» Instructions for the task:
Output each line of the entries below as one string in a JSON list, skipping blank lines.

» Information supplied:
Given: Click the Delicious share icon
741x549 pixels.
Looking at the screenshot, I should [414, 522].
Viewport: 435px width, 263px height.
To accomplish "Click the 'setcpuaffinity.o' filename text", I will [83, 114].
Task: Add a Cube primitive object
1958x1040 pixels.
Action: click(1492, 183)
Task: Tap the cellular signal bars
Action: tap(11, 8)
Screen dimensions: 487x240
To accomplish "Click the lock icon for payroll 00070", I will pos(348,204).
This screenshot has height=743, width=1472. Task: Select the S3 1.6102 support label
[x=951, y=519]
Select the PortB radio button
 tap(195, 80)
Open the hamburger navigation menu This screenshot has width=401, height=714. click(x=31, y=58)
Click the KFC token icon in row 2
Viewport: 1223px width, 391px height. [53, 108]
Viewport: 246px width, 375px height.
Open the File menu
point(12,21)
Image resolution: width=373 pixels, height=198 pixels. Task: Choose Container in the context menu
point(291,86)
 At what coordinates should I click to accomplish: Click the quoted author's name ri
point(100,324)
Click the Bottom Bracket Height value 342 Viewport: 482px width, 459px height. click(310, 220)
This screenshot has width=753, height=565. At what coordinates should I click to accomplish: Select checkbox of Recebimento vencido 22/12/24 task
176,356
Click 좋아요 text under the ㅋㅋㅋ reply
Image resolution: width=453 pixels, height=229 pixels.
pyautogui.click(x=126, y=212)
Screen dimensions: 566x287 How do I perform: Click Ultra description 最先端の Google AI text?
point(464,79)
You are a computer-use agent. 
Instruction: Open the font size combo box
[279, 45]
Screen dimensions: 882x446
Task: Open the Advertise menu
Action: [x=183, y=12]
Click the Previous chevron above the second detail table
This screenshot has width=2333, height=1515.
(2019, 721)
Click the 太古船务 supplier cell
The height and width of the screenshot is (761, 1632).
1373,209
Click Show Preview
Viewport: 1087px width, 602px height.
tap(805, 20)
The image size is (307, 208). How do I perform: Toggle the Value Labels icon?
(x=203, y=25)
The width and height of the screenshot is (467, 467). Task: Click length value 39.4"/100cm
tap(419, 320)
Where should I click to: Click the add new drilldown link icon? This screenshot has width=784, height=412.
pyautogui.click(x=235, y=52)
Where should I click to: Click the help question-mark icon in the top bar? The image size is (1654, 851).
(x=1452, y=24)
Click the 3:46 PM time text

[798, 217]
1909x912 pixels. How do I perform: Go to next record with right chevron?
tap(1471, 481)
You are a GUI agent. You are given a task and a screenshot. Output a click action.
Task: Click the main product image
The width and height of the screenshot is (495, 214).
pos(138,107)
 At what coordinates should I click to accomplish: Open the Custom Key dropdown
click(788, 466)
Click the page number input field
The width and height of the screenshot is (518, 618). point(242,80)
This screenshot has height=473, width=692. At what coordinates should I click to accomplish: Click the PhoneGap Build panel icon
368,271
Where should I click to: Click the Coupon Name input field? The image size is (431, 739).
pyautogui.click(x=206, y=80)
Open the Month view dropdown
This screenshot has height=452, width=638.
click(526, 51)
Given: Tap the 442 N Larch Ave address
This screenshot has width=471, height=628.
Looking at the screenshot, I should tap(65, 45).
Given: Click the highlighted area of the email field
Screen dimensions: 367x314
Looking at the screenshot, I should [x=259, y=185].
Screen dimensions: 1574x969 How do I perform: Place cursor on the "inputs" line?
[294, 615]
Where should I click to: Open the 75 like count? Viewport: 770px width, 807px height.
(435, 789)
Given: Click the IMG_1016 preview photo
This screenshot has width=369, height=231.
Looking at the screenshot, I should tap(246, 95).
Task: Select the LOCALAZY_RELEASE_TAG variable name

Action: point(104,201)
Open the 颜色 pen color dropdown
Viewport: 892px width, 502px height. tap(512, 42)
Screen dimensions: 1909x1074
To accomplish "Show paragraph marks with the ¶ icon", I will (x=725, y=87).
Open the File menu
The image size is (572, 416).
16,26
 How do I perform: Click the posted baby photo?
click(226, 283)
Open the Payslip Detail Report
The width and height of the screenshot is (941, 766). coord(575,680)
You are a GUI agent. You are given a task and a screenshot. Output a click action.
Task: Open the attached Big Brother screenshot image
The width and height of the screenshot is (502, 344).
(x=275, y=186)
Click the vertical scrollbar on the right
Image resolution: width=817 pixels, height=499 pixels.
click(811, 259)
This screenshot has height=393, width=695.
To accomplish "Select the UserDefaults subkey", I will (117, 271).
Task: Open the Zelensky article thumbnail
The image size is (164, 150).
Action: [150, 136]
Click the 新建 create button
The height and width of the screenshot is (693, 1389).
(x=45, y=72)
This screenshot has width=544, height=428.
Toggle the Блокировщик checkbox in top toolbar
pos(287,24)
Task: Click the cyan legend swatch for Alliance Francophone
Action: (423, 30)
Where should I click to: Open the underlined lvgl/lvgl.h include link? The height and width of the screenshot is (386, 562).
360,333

» The answer:
[
  "Given: Click the Delicious share icon",
  "741x549 pixels.",
  "Looking at the screenshot, I should [414, 522].",
  "Viewport: 435px width, 263px height.",
  "To accomplish \"Click the 'setcpuaffinity.o' filename text\", I will [83, 114].",
  "Task: Add a Cube primitive object",
  "1958x1040 pixels.",
  "Action: click(1492, 183)",
  "Task: Tap the cellular signal bars",
  "Action: tap(11, 8)",
  "Screen dimensions: 487x240",
  "To accomplish \"Click the lock icon for payroll 00070\", I will pos(348,204).",
  "This screenshot has height=743, width=1472. Task: Select the S3 1.6102 support label",
  "[x=951, y=519]",
  "Select the PortB radio button",
  " tap(195, 80)",
  "Open the hamburger navigation menu This screenshot has width=401, height=714. click(x=31, y=58)",
  "Click the KFC token icon in row 2",
  "Viewport: 1223px width, 391px height. [53, 108]",
  "Viewport: 246px width, 375px height.",
  "Open the File menu",
  "point(12,21)",
  "Image resolution: width=373 pixels, height=198 pixels. Task: Choose Container in the context menu",
  "point(291,86)",
  " At what coordinates should I click to accomplish: Click the quoted author's name ri",
  "point(100,324)",
  "Click the Bottom Bracket Height value 342 Viewport: 482px width, 459px height. click(310, 220)",
  "This screenshot has width=753, height=565. At what coordinates should I click to accomplish: Select checkbox of Recebimento vencido 22/12/24 task",
  "176,356",
  "Click 좋아요 text under the ㅋㅋㅋ reply",
  "Image resolution: width=453 pixels, height=229 pixels.",
  "pyautogui.click(x=126, y=212)",
  "Screen dimensions: 566x287 How do I perform: Click Ultra description 最先端の Google AI text?",
  "point(464,79)",
  "You are a computer-use agent. ",
  "Instruction: Open the font size combo box",
  "[279, 45]",
  "Screen dimensions: 882x446",
  "Task: Open the Advertise menu",
  "Action: [x=183, y=12]",
  "Click the Previous chevron above the second detail table",
  "This screenshot has width=2333, height=1515.",
  "(2019, 721)",
  "Click the 太古船务 supplier cell",
  "The height and width of the screenshot is (761, 1632).",
  "1373,209",
  "Click Show Preview",
  "Viewport: 1087px width, 602px height.",
  "tap(805, 20)",
  "The image size is (307, 208). How do I perform: Toggle the Value Labels icon?",
  "(x=203, y=25)",
  "The width and height of the screenshot is (467, 467). Task: Click length value 39.4\"/100cm",
  "tap(419, 320)",
  "Where should I click to: Click the add new drilldown link icon? This screenshot has width=784, height=412.",
  "pyautogui.click(x=235, y=52)",
  "Where should I click to: Click the help question-mark icon in the top bar? The image size is (1654, 851).",
  "(x=1452, y=24)",
  "Click the 3:46 PM time text",
  "[798, 217]",
  "1909x912 pixels. How do I perform: Go to next record with right chevron?",
  "tap(1471, 481)",
  "You are a GUI agent. You are given a task and a screenshot. Output a click action.",
  "Task: Click the main product image",
  "The width and height of the screenshot is (495, 214).",
  "pos(138,107)",
  " At what coordinates should I click to accomplish: Open the Custom Key dropdown",
  "click(788, 466)",
  "Click the page number input field",
  "The width and height of the screenshot is (518, 618). point(242,80)",
  "This screenshot has height=473, width=692. At what coordinates should I click to accomplish: Click the PhoneGap Build panel icon",
  "368,271",
  "Where should I click to: Click the Coupon Name input field? The image size is (431, 739).",
  "pyautogui.click(x=206, y=80)",
  "Open the Month view dropdown",
  "This screenshot has height=452, width=638.",
  "click(526, 51)",
  "Given: Tap the 442 N Larch Ave address",
  "This screenshot has width=471, height=628.",
  "Looking at the screenshot, I should tap(65, 45).",
  "Given: Click the highlighted area of the email field",
  "Screen dimensions: 367x314",
  "Looking at the screenshot, I should [x=259, y=185].",
  "Screen dimensions: 1574x969 How do I perform: Place cursor on the \"inputs\" line?",
  "[294, 615]",
  "Where should I click to: Open the 75 like count? Viewport: 770px width, 807px height.",
  "(435, 789)",
  "Given: Click the IMG_1016 preview photo",
  "This screenshot has width=369, height=231.",
  "Looking at the screenshot, I should tap(246, 95).",
  "Task: Select the LOCALAZY_RELEASE_TAG variable name",
  "Action: point(104,201)",
  "Open the 颜色 pen color dropdown",
  "Viewport: 892px width, 502px height. tap(512, 42)",
  "Screen dimensions: 1909x1074",
  "To accomplish \"Show paragraph marks with the ¶ icon\", I will (x=725, y=87).",
  "Open the File menu",
  "The image size is (572, 416).",
  "16,26",
  " How do I perform: Click the posted baby photo?",
  "click(226, 283)",
  "Open the Payslip Detail Report",
  "The width and height of the screenshot is (941, 766). coord(575,680)",
  "You are a GUI agent. You are given a task and a screenshot. Output a click action.",
  "Task: Open the attached Big Brother screenshot image",
  "The width and height of the screenshot is (502, 344).",
  "(x=275, y=186)",
  "Click the vertical scrollbar on the right",
  "Image resolution: width=817 pixels, height=499 pixels.",
  "click(811, 259)",
  "This screenshot has height=393, width=695.",
  "To accomplish \"Select the UserDefaults subkey\", I will (117, 271).",
  "Task: Open the Zelensky article thumbnail",
  "The image size is (164, 150).",
  "Action: [150, 136]",
  "Click the 新建 create button",
  "The height and width of the screenshot is (693, 1389).",
  "(x=45, y=72)",
  "This screenshot has width=544, height=428.",
  "Toggle the Блокировщик checkbox in top toolbar",
  "pos(287,24)",
  "Task: Click the cyan legend swatch for Alliance Francophone",
  "Action: (423, 30)",
  "Where should I click to: Open the underlined lvgl/lvgl.h include link? The height and width of the screenshot is (386, 562).",
  "360,333"
]